▶ _TO DO_:
Exactly as written, give again the line with "ves2010 (58, 739)" and all subsequent lines through the end of the records.

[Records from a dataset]

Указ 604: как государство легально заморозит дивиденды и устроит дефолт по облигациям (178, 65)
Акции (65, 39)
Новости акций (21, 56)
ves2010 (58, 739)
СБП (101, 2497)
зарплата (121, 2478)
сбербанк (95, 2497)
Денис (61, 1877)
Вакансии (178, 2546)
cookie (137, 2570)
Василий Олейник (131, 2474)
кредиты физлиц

▶ _COMPLETED EXERCISE_:
ves2010 (58, 739)
СБП (101, 2497)
зарплата (121, 2478)
сбербанк (95, 2497)
Денис (61, 1877)
Вакансии (178, 2546)
cookie (137, 2570)
Василий Олейник (131, 2474)
кредиты физлиц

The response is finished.